44.          The real error which requires to be corrected, for the appellant to succeed, is not the grammatical error, it is the allocation of responsibility for the cost of insurance away from the party who would normally expect to bear it, the leaseholder, to the landlord.  Whether that is an error at all is much less obvious. 

45.          In Pink Floyd Music Ltd v EMI Records Ltd [2010] EWCA Civ 1429, Lord Neuberger MR said, of the sort of error which would be amenable to rectification by construction, that:

“One is normally looking for an outcome which is ‘arbitrary’ or ‘irrational’ before a mistake argument will run.”

Similarly, in Monsolar, the case to which Mr Dovar referred, Nugee LJ made a distinction, at [31], between “a case which concerns a provision which seems merely imprudent and one which appears irrational”.  The mistake in Monsolar was that interpreted literally the formula for increasing the rent by reference to an index would have had the effect of increasing the rent for 15 acres used for a solar farm from £15,000 a year to £76 million a year. The suggested mistake in this case is not of that magnitude, and the parties could have made the choice which appears on the face of the document without it being possible to say that they had produced an absurd or unworkable result.  The suggested difficulties which Mr Dovar identified were very modest, and whether they exist at all depends on the meaning given to the expression “all usual special perils” (which is likely to take away a large part of the suggested discretion).

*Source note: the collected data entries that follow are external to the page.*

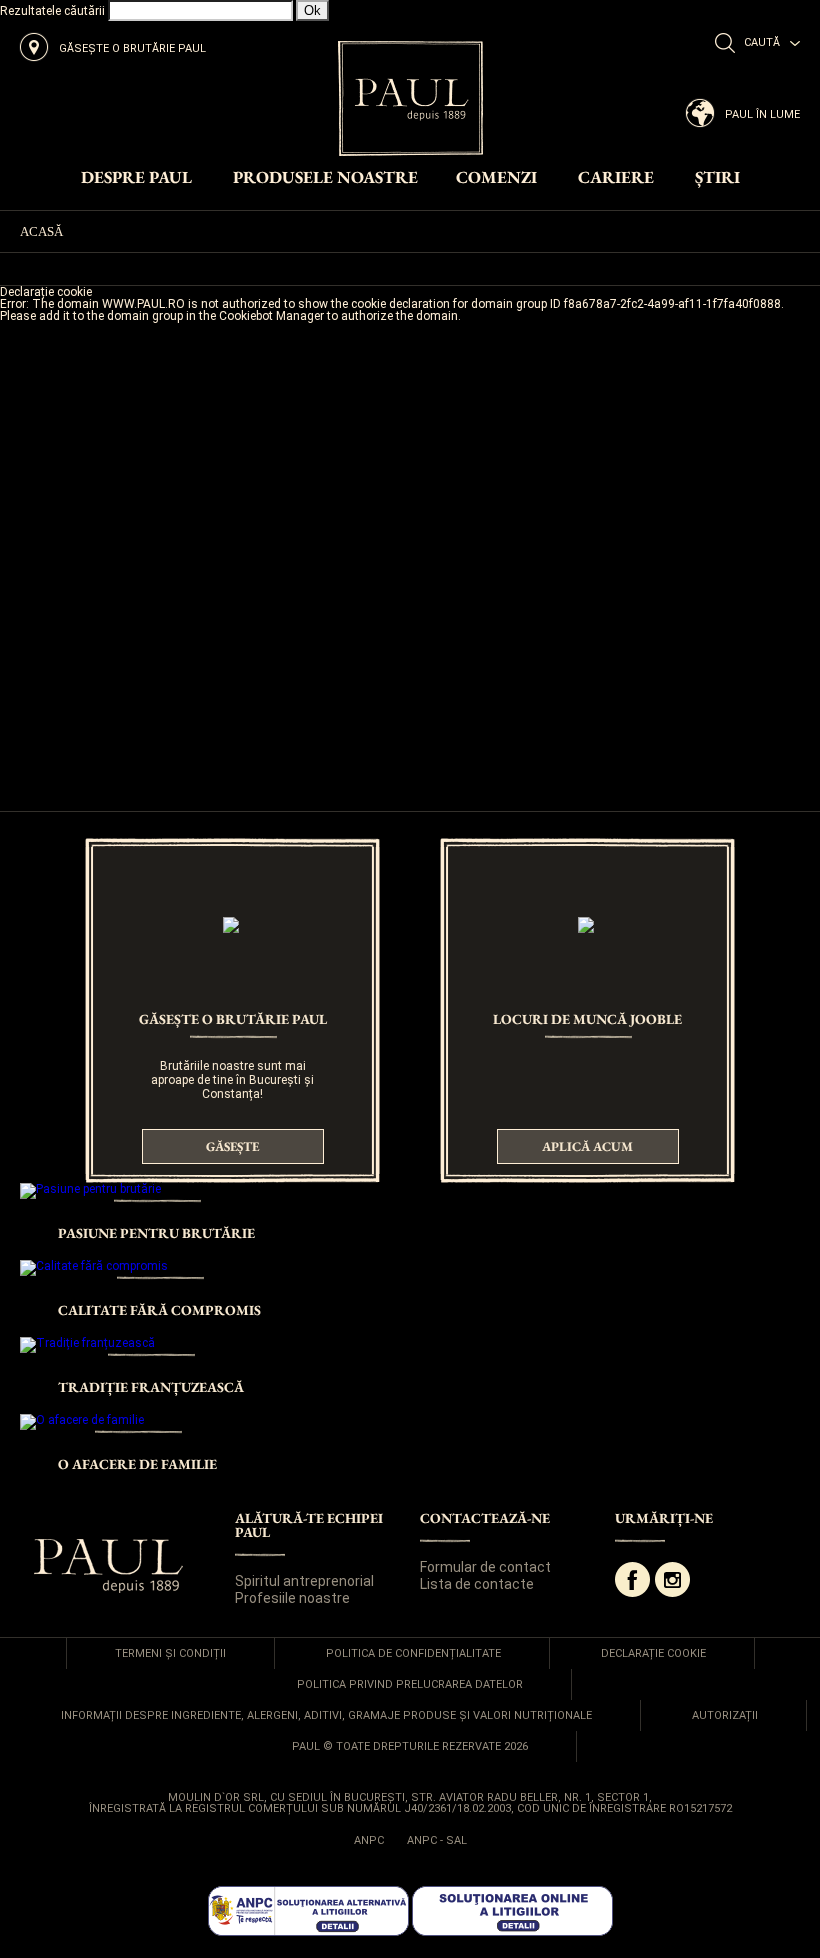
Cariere (616, 178)
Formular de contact (485, 1567)
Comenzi (496, 178)
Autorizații (725, 1715)
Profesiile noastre (292, 1598)
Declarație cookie (653, 1653)
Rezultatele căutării (52, 11)
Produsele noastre (325, 178)
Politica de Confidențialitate (413, 1653)
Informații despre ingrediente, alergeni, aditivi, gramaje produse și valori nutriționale (326, 1715)
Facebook (632, 1579)
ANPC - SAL (437, 1840)
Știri (717, 178)
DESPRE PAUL (136, 178)
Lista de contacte (477, 1584)
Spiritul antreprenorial (304, 1581)
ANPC (369, 1840)
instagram (672, 1579)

46.          That is not to say that it is anything other than very surprising that a landlord would be prepared to take the risk of irrecoverable premiums varying entirely outside its control, or to accept a ground rent in return for the cost of insuring the completed building.  But the covenants in the leases were not the only terms which the parties agreed.  Each of the leases was granted in return for a premium, which may in principle at least have been influenced by the other terms of the bargain.  There is no evidence to indicate whether the price paid for the leases was out of the ordinary, and without it it is not possible to achieve the level of confidence required before the suggested mistake could be corrected.

47.          The nature of the suggested mistake also appears to me to put it beyond the limits of the principle.  In Chartbrook Lord Hoffmann said that it must be clear “that something has gone wrong with the language”.  In Britvic Plc v Britvic Pensions Ltd & Anor [2021] EWCA Civ 867, which concerned the interpretation of a carefully drafted pension scheme, Coulson LJ, at [61], pointed out that:

“The authorities suggest that corrective construction should be confined to those case, like Mannai and Chartbrook, where something has obviously gone wrong in a description, a date, a figure or a calculation, and the correct description, date, figure or calculation is obvious from the material before the court.”

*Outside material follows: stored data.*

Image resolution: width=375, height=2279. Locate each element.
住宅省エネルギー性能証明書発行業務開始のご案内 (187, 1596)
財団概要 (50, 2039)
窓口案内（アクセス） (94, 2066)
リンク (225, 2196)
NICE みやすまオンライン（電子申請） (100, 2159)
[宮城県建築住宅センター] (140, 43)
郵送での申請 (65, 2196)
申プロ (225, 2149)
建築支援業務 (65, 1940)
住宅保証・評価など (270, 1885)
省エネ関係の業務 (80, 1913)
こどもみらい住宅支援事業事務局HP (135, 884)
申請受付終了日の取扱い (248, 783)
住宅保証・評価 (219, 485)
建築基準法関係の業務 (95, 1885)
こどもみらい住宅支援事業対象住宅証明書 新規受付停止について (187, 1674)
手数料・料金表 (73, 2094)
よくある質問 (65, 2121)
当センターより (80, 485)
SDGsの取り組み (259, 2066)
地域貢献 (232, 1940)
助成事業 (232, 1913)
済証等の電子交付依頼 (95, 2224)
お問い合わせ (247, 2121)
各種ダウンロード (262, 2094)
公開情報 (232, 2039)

Mr Dovar’s suggestion is not that there was a mistake with the language the parties have employed, or that they had slipped up on a point of drafting detail, but rather that they had made a mistake in the structure of the document and the allocation of responsibility between them.  That is a mistake of a different quality which puts it beyond the scope of the principle relied on.  One illustration of that difference is that the mistake in this case is over a relatively simple and obvious point, who is to the responsible for the cost of insurance, rather than over the meaning of a complex formula or the inclusion, omission or mistranscription of a date or a figure.  It is much more difficult to accept that a mistake of the suggested type would have gone unnoticed by any of those who had to check and advise on the draft before the leases were executed. It was immediately obvious to the FTT, for example, when it read the lease. 

48.          Finally, I remain in some doubt about Mr Dovar’s suggestion that the appropriate method of correcting the mistake is obvious.  There is more than one way in which costs of insurance can be recouped from leaseholders, and if the parties had intended that it should be recoverable, they would also have had to give some thought to how that should be done.    Mr Dovar proposed that the insurance obligation should be treated as another of the landlord’s obligations in the Sixth Schedule, which would cause the premium to fall within the costs declared in clause 3(a) to be part of the service charge.  That is an approach which is often seen in residential leases, but it is also often the case that parties agree that the cost of insurance is to be paid on demand as soon as the landlord has paid the premium.  It is also not uncommon for the cost of insurance to be reserved as rent, so that the lease may be forfeited if the leaseholder fails to make the required contribution. 

49.          The fact that there is more than one possible solution is a consequence of the nature of the suggested mistake.  Rather than find that the availability of alternative solutions is fatal, I prefer to base my decision on the twin propositions that the suggested mistake is not sufficiently obvious and that it is not amenable to a corrective construction because it involves reallocating responsibilities rather than correcting a linguistic or arithmetic slip.   As the FTT said when dismissing the suggested implied term, to interpret the leases as the appellant suggests would in effect be to rewrite them.   

50.          For these reasons I am satisfied that the appellant is not entitled to succeed on ground 3 and the appeal is dismissed. 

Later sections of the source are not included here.